Today I've mused on historical accuracy in historical novels, and what responsibility I have to the past in my writing. While I was walking up the hill today, just a few minutes ago in fact, I came to the conclusion that my philosophy on the question could, more or less, be condensed into the little disclaimer at the end of game shows and reality TV episodes:
Paraphrased: Certain parts of this show, not affecting the outcome, have been edited for time.
History is (obviously) the framework of historical fiction. As much as I love the movie Braveheart, I recognize that Randall Wallace (the screenwriter) and Mel Gibson dramatically ripped the space-time continuum to tell their story the way they did. That's something I refuse to do. Most of the time, when an idea's popped into my head, the historical event comes first and the story gets framed around it. If the historical timeline has to be skewed or stretched or altered in any major way to make the story compelling, then it's out, and I tell my brain that if it has any better concept set in that era to come back.

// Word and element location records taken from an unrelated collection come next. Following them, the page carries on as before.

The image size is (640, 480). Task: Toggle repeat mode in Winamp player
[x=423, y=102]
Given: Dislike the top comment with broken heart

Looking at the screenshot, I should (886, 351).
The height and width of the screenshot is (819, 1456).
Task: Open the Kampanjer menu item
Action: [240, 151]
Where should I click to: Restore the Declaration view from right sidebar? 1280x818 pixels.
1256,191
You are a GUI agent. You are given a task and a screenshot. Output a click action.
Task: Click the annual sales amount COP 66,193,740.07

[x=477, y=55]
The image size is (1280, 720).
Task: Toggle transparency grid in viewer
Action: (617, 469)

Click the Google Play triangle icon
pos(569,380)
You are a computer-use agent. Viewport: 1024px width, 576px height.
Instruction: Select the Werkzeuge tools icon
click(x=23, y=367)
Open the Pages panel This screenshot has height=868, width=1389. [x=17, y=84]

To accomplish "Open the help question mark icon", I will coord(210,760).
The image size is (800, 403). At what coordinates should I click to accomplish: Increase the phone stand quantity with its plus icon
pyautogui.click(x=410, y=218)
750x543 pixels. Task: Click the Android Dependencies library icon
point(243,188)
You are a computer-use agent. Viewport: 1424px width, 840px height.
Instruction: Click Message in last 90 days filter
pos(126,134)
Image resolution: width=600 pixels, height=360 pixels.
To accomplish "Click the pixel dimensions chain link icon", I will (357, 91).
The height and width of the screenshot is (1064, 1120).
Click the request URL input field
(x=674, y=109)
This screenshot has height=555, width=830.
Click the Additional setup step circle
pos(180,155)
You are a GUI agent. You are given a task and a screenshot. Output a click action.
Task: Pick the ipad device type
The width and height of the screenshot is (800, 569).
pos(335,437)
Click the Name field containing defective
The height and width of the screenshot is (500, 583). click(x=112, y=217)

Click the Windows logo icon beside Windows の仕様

Yet minor anachronisms and slight twists are another matter entirely. If I have a character wielding two swords in a time set before the earliest known example of warriors doing such a thing, is that something to get in a stir over? Besides, you have to admit that it's always fun to see someone chopping up his opponents with two blades whistling through the air. On the other hand, there are some things that are seemingly small that really did have a major impact on the time period.
I'm thinking of the stirrup, and when the Franks came up with the concept (no one's really sure when, but I'll draw the line at AD 600), it caused a radical evolution in armed combat. That's major enough that I can't mess with it.
There's a very grey line here, and I'm always asking myself if I'm going too far. After the Battle of Second Manassas (Bull Run) did the Confederates run the wounded back to Richmond in boxcars for treatment? No idea, but the story demands that the protagonist gets back to Richmond, so we'll just assume that they did. Almost nobody will give a damn anyway. There's an eternal struggle between the facts and the story, and I've decided that the story has to win. If I thought that the facts were everything, I'd go to grad school and write straight-up history.
Finally, with historical fiction I think you run the risk of giving readers a false history and making things seem different than what they really were. Dan Brown's an expert at this; the Da Vinci Code is a wonderful read, but his "Fact" disclaimer at the beginning was dreadfully irresponsible of him, especially considering how many errors riddle that book (not even counting all of the ones dealing with Christianity...that's a whole different subject).
The moral (this coming from someone trained in journalism in high school) is to be responsible when you blend fact and fiction together. Use disclaimers, provide an author's note at the end of the book. Story is king, but if you knowingly have to twist something, be sure to let the readers know about it.